This position is offered through the ANU Computing Internship courses (COMP4820 / COMP8830).
Semester 2, 2026 applications open on Monday 18th May 2026 and close on Sunday 31st May 2026.
Company
Clairva.ai is a Singapore-incorporated startup building licensed video and audio data infrastructure for multimodal AI training. We source content from global media libraries and commission specialised video data collection, then produce annotated datasets that meet Tier-1 ingestion standards for foundation-model labs and dataset platforms. We prioritise rights-cleared provenance and high-quality annotation pipelines.
Project
Dataset provenance and consent tracking is a frontier topic in AI data governance. MLCommons released Croissant 1.1 in February 2026. The new version adds machine-actionable provenance and structured consent and licensing policy fields. About 700,000 datasets on HuggingFace, Kaggle, and OpenML now use it.
In this project students will first review the Croissant 1.1 standard and then build a small reference implementation of license provenance for video datasets. Then the student will write a structured analysis of consent workflows under EU AI Act expectations.
- The student will design a Croissant 1.1 compatible JSON Schema for license provenance.

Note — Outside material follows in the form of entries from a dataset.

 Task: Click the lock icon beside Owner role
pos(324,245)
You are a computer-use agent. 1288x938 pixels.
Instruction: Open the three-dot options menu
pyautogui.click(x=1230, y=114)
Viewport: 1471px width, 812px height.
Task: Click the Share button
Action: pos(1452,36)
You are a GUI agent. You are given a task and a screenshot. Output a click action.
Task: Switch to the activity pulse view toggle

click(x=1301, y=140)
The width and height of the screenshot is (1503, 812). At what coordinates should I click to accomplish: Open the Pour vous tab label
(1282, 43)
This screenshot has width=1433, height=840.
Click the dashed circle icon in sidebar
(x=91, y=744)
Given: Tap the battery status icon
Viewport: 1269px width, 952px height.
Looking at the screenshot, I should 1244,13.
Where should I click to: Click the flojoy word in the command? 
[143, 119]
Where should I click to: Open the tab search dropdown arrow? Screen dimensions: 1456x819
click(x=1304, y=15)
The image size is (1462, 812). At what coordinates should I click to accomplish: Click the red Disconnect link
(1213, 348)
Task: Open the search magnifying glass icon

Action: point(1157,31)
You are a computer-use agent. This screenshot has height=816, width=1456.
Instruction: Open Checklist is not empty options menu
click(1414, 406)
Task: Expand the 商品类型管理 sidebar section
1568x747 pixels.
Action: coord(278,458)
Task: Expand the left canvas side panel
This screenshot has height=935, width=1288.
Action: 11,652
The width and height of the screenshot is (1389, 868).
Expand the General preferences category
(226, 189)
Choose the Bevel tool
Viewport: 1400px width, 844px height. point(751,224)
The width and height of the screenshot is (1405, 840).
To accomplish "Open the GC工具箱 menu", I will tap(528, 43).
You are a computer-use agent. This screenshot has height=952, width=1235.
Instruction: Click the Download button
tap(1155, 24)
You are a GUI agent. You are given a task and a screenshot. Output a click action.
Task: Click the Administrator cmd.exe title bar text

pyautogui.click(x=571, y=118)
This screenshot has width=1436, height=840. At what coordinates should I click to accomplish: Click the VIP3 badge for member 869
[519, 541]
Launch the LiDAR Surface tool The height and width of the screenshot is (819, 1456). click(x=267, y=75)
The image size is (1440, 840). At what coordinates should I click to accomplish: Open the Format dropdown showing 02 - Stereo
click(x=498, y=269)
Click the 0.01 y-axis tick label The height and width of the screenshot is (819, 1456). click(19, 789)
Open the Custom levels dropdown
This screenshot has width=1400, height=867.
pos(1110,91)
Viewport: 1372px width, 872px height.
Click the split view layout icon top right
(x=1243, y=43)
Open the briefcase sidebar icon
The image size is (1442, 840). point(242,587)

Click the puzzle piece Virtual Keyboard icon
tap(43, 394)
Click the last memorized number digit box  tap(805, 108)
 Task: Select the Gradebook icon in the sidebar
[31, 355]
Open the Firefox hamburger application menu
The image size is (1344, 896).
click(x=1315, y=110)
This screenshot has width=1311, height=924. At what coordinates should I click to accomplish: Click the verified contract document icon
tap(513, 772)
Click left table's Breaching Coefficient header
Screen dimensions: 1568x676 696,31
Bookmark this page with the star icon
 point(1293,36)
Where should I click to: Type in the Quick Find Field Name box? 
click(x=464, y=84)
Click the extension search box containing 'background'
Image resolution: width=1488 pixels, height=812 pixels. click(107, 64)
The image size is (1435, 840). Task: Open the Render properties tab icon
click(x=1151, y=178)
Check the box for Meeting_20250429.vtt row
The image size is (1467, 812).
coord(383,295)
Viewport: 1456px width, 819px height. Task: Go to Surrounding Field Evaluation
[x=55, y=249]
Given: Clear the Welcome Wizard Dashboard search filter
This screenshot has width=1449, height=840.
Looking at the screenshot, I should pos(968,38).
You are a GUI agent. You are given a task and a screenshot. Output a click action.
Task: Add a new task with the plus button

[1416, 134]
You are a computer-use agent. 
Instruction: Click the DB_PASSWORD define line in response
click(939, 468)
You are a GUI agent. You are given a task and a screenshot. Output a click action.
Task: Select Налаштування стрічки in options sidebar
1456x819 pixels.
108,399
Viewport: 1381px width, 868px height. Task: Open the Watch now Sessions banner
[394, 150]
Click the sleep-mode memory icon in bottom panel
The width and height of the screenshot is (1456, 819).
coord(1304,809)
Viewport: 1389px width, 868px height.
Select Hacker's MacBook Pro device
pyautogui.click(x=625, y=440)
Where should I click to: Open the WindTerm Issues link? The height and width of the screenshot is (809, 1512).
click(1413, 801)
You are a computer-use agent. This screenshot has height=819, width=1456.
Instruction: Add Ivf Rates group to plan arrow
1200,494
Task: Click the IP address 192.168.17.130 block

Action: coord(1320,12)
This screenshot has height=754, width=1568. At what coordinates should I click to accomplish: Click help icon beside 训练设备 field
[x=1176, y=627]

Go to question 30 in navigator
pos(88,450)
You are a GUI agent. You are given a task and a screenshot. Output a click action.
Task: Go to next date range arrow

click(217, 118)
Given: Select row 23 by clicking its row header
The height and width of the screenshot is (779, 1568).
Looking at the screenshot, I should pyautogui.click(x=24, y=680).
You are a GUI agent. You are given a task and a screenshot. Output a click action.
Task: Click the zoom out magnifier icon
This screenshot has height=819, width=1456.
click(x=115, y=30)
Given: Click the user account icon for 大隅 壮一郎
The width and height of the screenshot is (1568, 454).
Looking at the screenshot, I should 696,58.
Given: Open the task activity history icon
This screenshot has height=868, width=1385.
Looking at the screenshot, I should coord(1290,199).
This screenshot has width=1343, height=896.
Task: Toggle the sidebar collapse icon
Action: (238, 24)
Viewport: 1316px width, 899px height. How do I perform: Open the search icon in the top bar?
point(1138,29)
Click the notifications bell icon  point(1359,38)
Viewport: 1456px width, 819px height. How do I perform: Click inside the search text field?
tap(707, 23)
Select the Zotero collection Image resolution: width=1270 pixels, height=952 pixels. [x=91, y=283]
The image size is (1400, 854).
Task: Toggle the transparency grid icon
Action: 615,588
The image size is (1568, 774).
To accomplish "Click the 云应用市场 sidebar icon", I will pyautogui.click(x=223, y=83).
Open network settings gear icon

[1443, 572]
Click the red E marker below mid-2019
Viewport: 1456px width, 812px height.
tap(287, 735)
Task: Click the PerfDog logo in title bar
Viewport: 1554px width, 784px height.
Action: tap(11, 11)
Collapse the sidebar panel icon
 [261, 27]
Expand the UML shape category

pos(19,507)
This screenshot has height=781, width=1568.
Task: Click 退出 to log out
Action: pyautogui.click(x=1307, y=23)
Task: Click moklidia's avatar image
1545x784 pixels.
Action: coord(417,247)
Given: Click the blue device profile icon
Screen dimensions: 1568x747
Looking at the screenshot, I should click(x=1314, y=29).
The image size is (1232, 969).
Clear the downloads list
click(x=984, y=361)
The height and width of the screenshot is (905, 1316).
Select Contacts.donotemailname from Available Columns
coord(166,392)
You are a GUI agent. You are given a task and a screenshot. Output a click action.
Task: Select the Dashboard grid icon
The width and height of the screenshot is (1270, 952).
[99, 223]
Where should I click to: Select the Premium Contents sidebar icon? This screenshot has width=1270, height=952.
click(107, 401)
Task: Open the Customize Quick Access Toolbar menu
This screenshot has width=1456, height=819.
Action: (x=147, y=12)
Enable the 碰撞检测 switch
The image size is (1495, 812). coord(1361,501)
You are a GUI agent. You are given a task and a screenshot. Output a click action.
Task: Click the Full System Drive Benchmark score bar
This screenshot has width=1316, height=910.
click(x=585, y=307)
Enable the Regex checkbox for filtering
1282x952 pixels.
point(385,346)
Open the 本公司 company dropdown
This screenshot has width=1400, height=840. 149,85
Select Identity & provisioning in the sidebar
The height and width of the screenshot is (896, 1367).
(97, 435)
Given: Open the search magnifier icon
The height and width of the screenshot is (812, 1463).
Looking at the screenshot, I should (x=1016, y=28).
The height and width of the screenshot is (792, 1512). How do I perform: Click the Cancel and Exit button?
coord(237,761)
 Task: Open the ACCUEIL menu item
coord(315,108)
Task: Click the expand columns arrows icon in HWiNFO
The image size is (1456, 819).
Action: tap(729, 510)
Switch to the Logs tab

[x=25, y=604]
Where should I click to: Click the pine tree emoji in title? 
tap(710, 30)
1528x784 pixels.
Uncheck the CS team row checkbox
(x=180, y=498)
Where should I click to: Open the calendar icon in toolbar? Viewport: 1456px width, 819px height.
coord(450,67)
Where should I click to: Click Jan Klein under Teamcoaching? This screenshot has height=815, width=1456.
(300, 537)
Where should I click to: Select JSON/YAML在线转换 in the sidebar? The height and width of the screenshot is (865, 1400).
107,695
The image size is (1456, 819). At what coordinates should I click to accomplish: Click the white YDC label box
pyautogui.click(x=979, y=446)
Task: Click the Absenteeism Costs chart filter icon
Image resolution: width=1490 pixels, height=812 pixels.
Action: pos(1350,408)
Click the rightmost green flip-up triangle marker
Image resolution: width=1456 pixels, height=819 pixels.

- They will build a Python tool that produces a structured audit report from a manifest.
- They will write 20 synthetic test fixtures. Ten fixtures are compliant. Ten have deliberate gaps.
- They will write a consent-workflow specification template, flowchart, and checklist.
- The final output is a written research report and a 30-minute presentation.
All work uses synthetic example contracts and consent forms. No real customer or licensor data is used.
Required technical skills
Required skills are Python 3.10+, JSON Schema 2020-12, and Git. The student should be comfortable generating PDF reports from Python.
Examples are reportlab and weasyprint. Preferred skills are prior coursework in software engineering or data engineering.
Familiarity with schema.org or JSON-LD is a plus. Awareness of GDPR, EU AI Act, or data-governance terminology also helps.
Required/preferred professional and other skills
Required skills are attention to compliance detail and plain-English technical writing. Careful schema design is needed. The student should be able to read regulatory and standards documents.
Preferred skills are prior experience with privacy or compliance projects. The ability to design clear flowcharts and templates for non-engineering users is also useful.
Delivery Mode
Hybrid
Student location
Project’s Special Requirements/ Conditions
None
Type of internship
Unpaid
How to apply
Applications are invited from eligible students to apply for the Computing Internship courses COMP4820 or COMP8830. Eligibility details of COMP4820 / COMP8830 and further information about the Computing Internship can be found on the Computing Internship page.
Eligible students can apply through the Computing Internship application form which will be available via the Computing Internship page between Monday 18th May 2026 and close on Sunday 31st May 2026.
You can nominate multiple preferred Internship projects and host organisations through the one online application form.
Eligibility and room available in degree to undertake COMP4820/COMP8830 will be assessed at the time of application. If you do not meet the eligibility criteria or do not have room in your degree to fit COMP4820/COMP8830, your application will not be progressed.
Your application will require you to upload the following documents:
- an updated copy of your resume, and
- an expression of interest (limit 350 words) for each organisation you wish to apply to (organisations with multiple projects may only submit one expression of interest, so state clearly which project/s you wish to be considered for).